- Born: Adele Gerard Lewis June 3, 1881 Carpinteria, California, US
- Died: June 19, 1969 (aged 88) Inglewood, California, US
- Known for: Founder of Graduate Women in Science and Prytanean Women's Honor Society

Academic background
- Education: University of California, Berkeley, B.S., 1903 Washington University in St. Louis, M.Sc. and Ph.D.

Academic work
- Discipline: Botany
- Institutions: Cornell University Huguenot College Missouri Botanical Garden University of California, Los Angeles San Francisco State College University of Southern California George Pepperdine College

= Adele L. Grant =

American botanist and academic (1881–1969)

Adele Gerard Lewis Grant (June 3, 1881 – June 19, 1969) was an American botanist, academic, and plant collector. She founded the Prytanean Women's Honor Society, the first U.S. collegiate honor society for women, and Sigma Delta Epsilon, a scientific fraternity for women graduate students which survives as the national organization Graduate Women in Science.

== Early life ==
Adele Gerard Lewis was born in Carpinteria, California in 1881. Her parents were Rebecca and Henry Lewis, a wealthy farmer and rancher in Capinteria. She had three siblings and several half-siblings from her father's previous marriages.

She attended the University of California at Berkeley, graduating with B.S. degrees in chemistry and zoology in May 1903. While at Berkeley, she founded and was the first president of the Prytanean Women's Honor Society, with faculty advisor Mary Bennett Ritter, in the fall of 1900. This was the first women's collegiate honor society in the United States. Following her vision, the group raised money to start student healthcare program and a loan fund for female students.

She continued with her studies, enrolling in the Henry Shaw School of Botany at Washington University in St. Louis, earning an M.Sc. in botany. While in graduate school, she was a teaching fellow and also worked at the Missouri Botanical Garden. In March 1905, she discovered four new species in Pacific Coast flora.

While working on her Ph.D. in botany from Washington University in St. Louis, she returned to California. She went on plant collecting trips to Central America, Mexico, and California. She worked briefly for the California Fish and Commission, detailing the economic value of birds.

From 1916 to 1917, she was a graduate student at Stanford University. While at Standford, she was admitted to Sigma Xi science and engineering honor society, as a graduate student in botany. She also took graduate classes at the University of California and the University of Chicago.

In the summers of 1917 and 1920, she taught at the Sierra Summer School, jointly sponsored by the state of California and U.S. Forestry Department. In July 1918, Grant taught at the summer session of the Fresno State Normal School.

== Career ==
After receiving her Ph.D., Grant joined the faculty of Cornell University, starting around 1920. At Cornell in May 1921, she started and served as the first president of Sigma Delta Epsilon, a scientific women's fraternity for graduate students which survives as the national organization Graduate Women in Science.

From February 1926 to 1930, she was head of the department of botany at Huguenot University College in Wellington, South Africa. While in South Africa, she collected plants, mostly from the Scrophulariaceae family.

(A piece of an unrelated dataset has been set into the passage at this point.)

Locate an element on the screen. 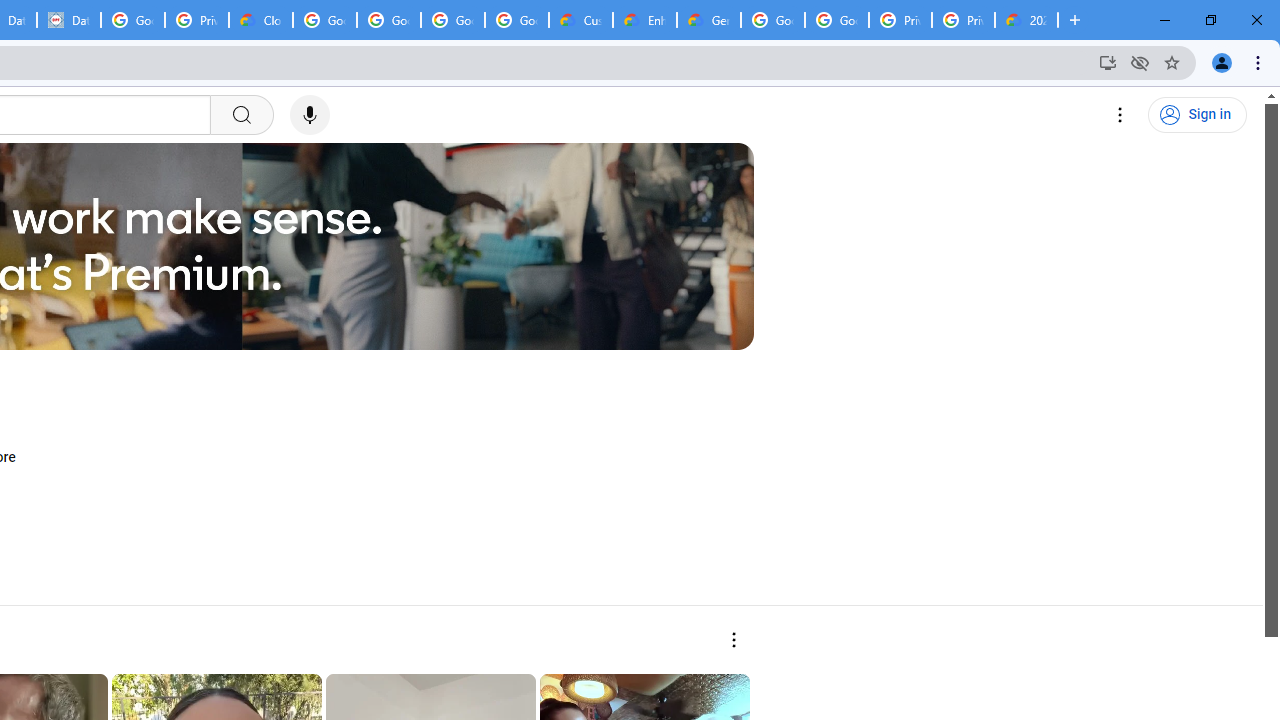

She also went on collecting trips to Southern Rhodesia and Northern Rhodesia in 1928 and 1929, followed by Kenya and Mozambique in 1930. She worked with botanists at the Bolus Herbarium of the University of Cape Town to create an important herbarium.

She returned to the Missouri Botanical Garden in 1930, working as its acting curator. She then took her collection to the University of California, Los Angeles where she continued her research. She taught at the San Francisco State College and George Pepperdine College before teaching at the University of Southern California for 23 years. She was the supervisor of science for the Los Angeles County Schools from 1942 to 1952. She retired from teaching in 1965.

She published monographs of the genera Mimulus and Hemimeris L.

== Honors ==
- Graduate Women in Science named its Sigma Delta Epsilon Adele Lewis Grant Fellowship in her honor.
- When the Missouri Botanical Garden was recognized as the North American center for the study of African plants in 1969, her plant collection was moved there.
- Delta Kappa Gamma International created the Dr. Adele Lewis Grant Scholarship of Delta Kappa Gamma.

== Personal life ==
On August 17, 1905, Lewis married George Francis Grant of Tuolumne County, California in Carpinteria. The couple later divorced and had no children.

In March 1917, she made presentations and distributed petitions against the proposed California legislation that would allow hunters to kill beneficial birds that ate insects. She was the founder of the Alpha Pi and the Gamma Kappa (1955) chapters of Delta Kappa Gamma professional society for women educators.

She died after a long illness in a convalescent hospital in Inglewood, California on June 19, 1969.